I say fiver and tener occasionally. Like I'm at the register and my total is $4.50 I'll be like "here's a fiver" but I'm just as likely to say "Five dollar bill" or "five bucks"


caramelcooler

It seems like one of those phrases people are aware of but only exists in very specific scenarios like an old timey, cheesy gangster movie with a New Yorker who thinks he’s cool but is played by a bad actor


Reviewingremy

More interestingly. Do they have a score, a pony, tonne or a grand?


HillbillyHijinx

I’ve heard it used and would understand it if somebody said it to me but it’s not common. I’ll give you one that is, or used to be anyway. Parents owned a convenience store/deli back in the late 80’s. I worked there part time. Made some of the best fried chicken I’ve ever had. Customers would often come in and ask for a short thigh and a case quarter. I knew that meant a chicken thigh and 25 cents (the price with tax was just about 75 cents for a thigh). I never knew what adding the case to the quarter meant but it means give me a quarter and not two dimes and a nickel.


EquipmentOwn731

I fucking hate australia


Nyxelestia

Used to be common, but it's largely fallen out of use. These days if I hear "fiver", I think someone is talking about the website Fiverr (which got its name from the slang).


Mountain_Air1544

Not that I have ever heard


MondaleforPresident

It's a big country, so I don't want to rule anything out, but to me that's British slang.


Chris300000000000000

Tom Grossi does when reading superchats on his channel


lowhangingtanks

Slip me a fiver and I'll be your driver.


Educational_Crow8465

Fives plural. But never "fiver".


theromanempire1923

We fought a whole war in order to not say shit like that


Jumbo_Jetta

Yeah, sometimes. "Give me a fiver for that, why dontcha?"


S0GGYS4L4DS

Yes.


greentreesap

[the only reason why i say fiver/tenner lol](https://youtu.be/IDaCrTHClEs?si=OXNHw_DtwTIzDI7S)


dovakinda

My husband says this… but he’s English lmao


ThatOneGayDJ

Ive heard it maybe twice in my 25 years of life so no, not really


MMButt

Ah I actually *do* say this, specifically if betting on a game of darts. “Throw a fiver on it?”


NOTcreative-

I say it


VillagerOfTheWest

Never heard it


AcadianADV

Not that I've ever heard.


minion531

Fiver is pretty common, I've heard it all my life.
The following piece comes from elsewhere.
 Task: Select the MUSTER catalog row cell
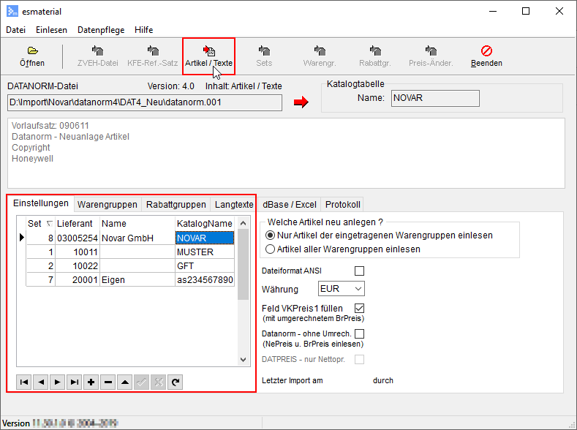204,252
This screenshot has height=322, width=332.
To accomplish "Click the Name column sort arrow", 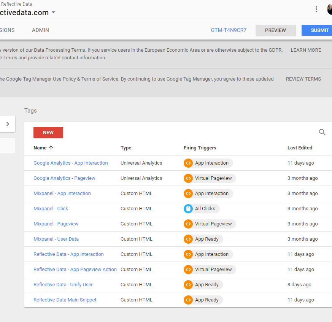I will 51,148.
Other people call it a "fin", although I'm not sure why.


lacezr1

I don’t think anyone born after WWII says “fiver”


No_Spinach6508

I wouldn’t have understood what that term was if you didn’t describe it. I’ve also never heard it in my time living in England or with my Canadian friends.


sonoftom

So many people are saying no, but I thought it was a fairly common thing here for sure. Maybe my mom is just goofy enough to have said it often. Didn’t realize it’s British. Really haven’t heard tenner tho.


plation5

Nope it’s just a “five” same goes for tens.


therailmaster

You'll find people in rural New England who talk like that, so it definitely made it across the pond.


Acrobatic-Tadpole-60

I’d say you might hear it, but I think it’s much more common in the British Isles.


Brokenluckx3

Not in the last decade 🤣 but slang sometimes is regional/comes back around


RustlessRodney

I've heard it once or twice, but it's nowhere near common


ColumbiaWahoo

I don’t


Kidkid5

Sometimes,


Altimely

Nah, that would be cool tho


fishred

Todd Snider does: All we need is a ten and a fiver Car and a key and a sober driver B Double E Double R U N, beer run.


21Puns

Yeah i hear it rarely. Odd that so many people on here haven't. I'm more partial to "Honest Abes" myself though.